Pyong Yang est une bande dessinée qui, malgré les restrictions de circulation et de contact imposées à son auteur, donne, grâce à une succession d’anecdotes et de détails, un aperçu étonnant de la Corée du Nord ; un pays figé dans le temps, qui cultive les paradoxes et mêle avec un bonheur discutable archaïsmes politiques, délires mégalo-maniaques et tentatives désespérés de se raccrocher à la modernité du monde. Le résultat laisse rêveur et suscite aussi bien la sympathie que l’incrédulité ou la tristesse. Un peu à la manière du Tokyo Sanpo de Florent Chavouet, c’est l’accumulation de détails symptomatiques qui donne cette vision d’ensemble, un témoignage à large spectre teinté d’ironie et mâtiné d’humour qui fait sourire autant qu’il crispe le lecteur. Car l’on peut rire de cette débauche de buildings vides construits pour la seule raison qu’ils flatte l’ego d’un régime qui peine à produire l’électricité suffisante pour les alimenter, ou de cette autoroute deux fois deux voies parfaitement moderne et totalement déserte qui relie Pyong Yang au Palais de l’Amitié (80 km tout de même) sans prévoir une seule autre bretelle de sortie, moins lorsqu’on comprend les sacrifices consentis par le peuple pour les construire et les entretenir alors que la misère et la famine ont durant de nombreux hivers ravagé le pays.
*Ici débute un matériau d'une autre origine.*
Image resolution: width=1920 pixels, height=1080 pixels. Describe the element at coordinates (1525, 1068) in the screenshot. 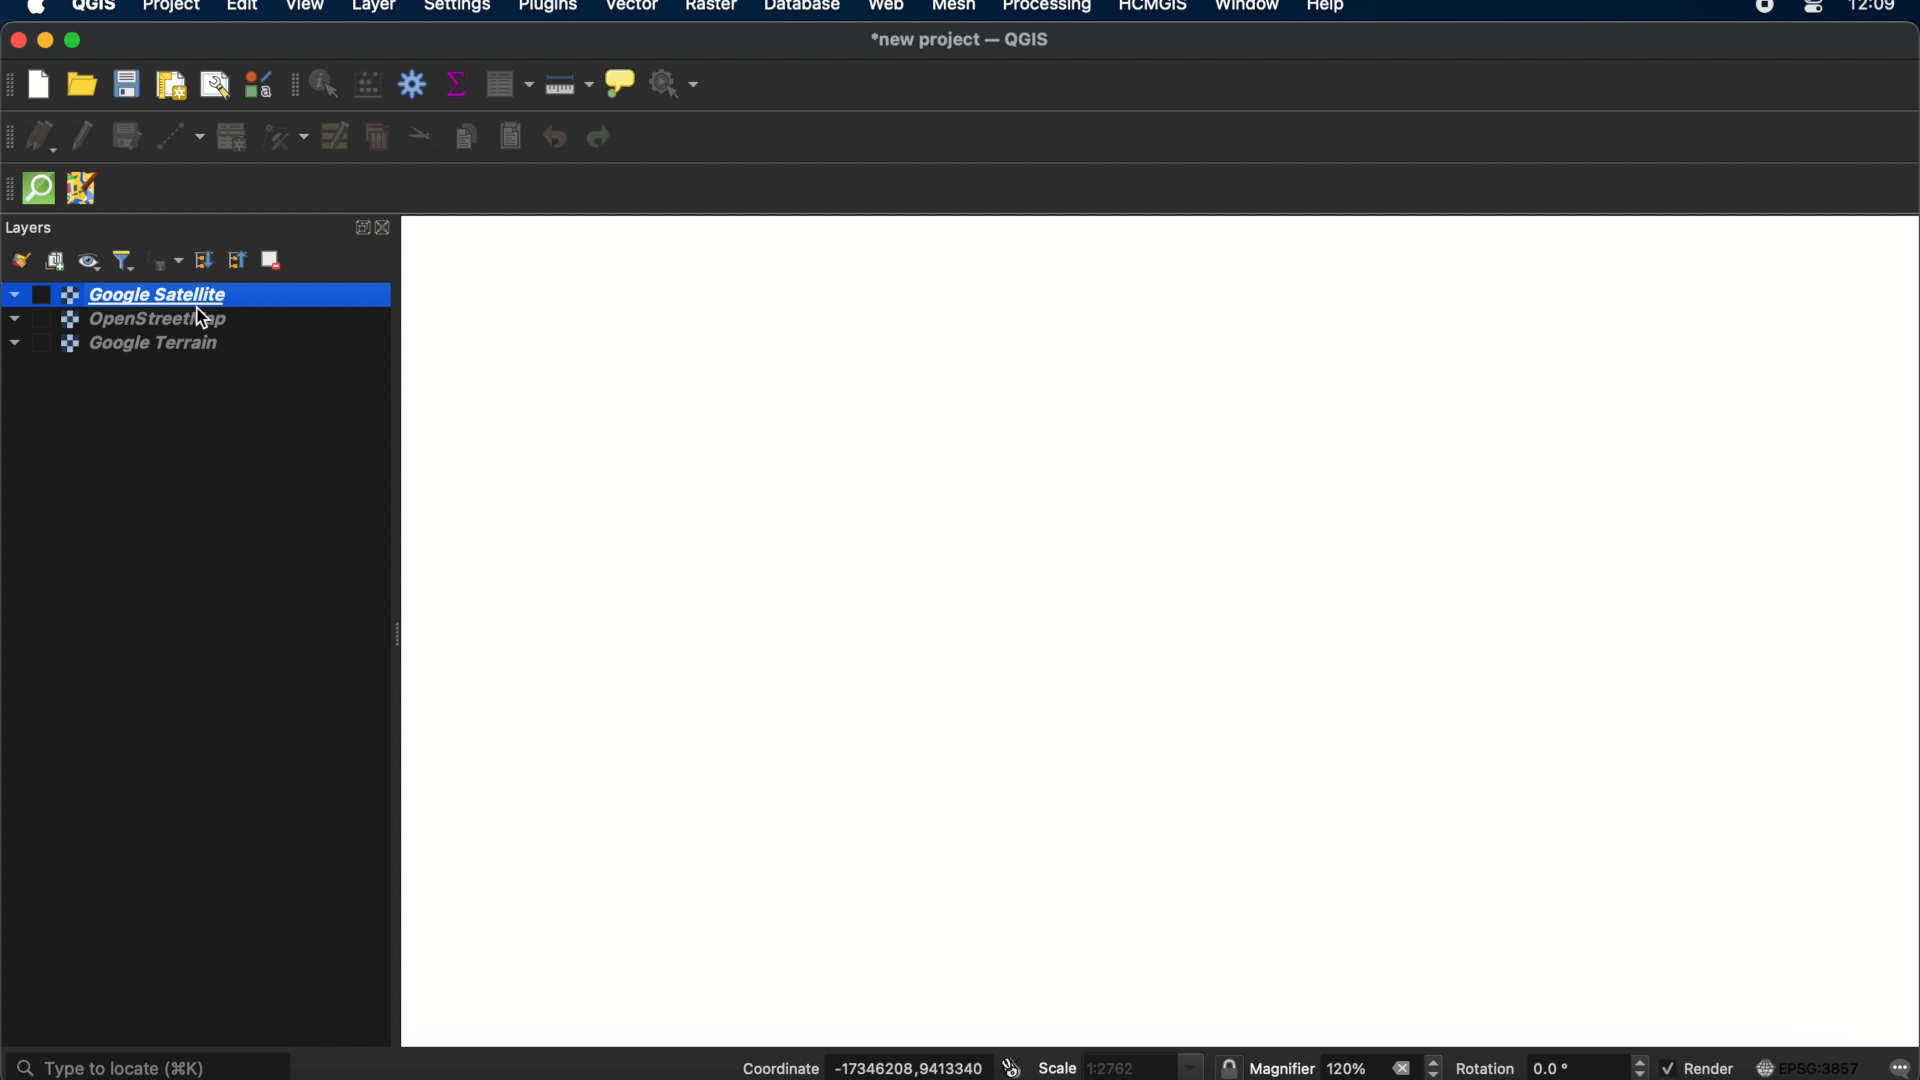

I see `rotation 0.0` at that location.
Pour la petite histoire la carcasse de béton du fameux hôtel Ryugyong (une pyramide haute de 330 mètres), dont la construction débuta en 1987 et que Guy Delisle admire avec consternation, est aujourd’hui recouverte de verre et d’acier. Sa construction est officiellement terminée depuis 2009 bien que l’aménagement intérieur ne dépasse pas le 25ème étage. Ce gratte-ciel symbolise toute la démesure d’un régime mégalomaniaque, obnubilé par un désir de grandeur sans rapport avec ses besoins ni ses moyens puisque l’ensemble des étrangers autorisés à fouler le sol de Corée du nord serait bien en peine de remplir un seul étage de ce monstrueux bâtiment.
2 commentaires:
Guy Delisle a été une grande découverte pour moi, et m'a fait découvrir autrement la Corée du Nord. Son "Shenzhen" est excellent de même, et offre un contraste violent avec Pyong Yang ! Car Shenzhen, c'est une fourmilière crasseuse... Et on sent dans le dessin de Guy Delisle le caractère oppressant de la foule chinoise aussi bien que le vide coréen. Les chroniques birmanes sont également très bien, il faut que je trouve les chroniques de Jérusalem... Enfin, le guide du mauvais père est un bijou d'humour noir !
J'ai un max de retard concernant cet auteur, mais que je compte bien rattraper le plus rapidement possible. J'ai Chroniques de Jérusalem en ligne de mire.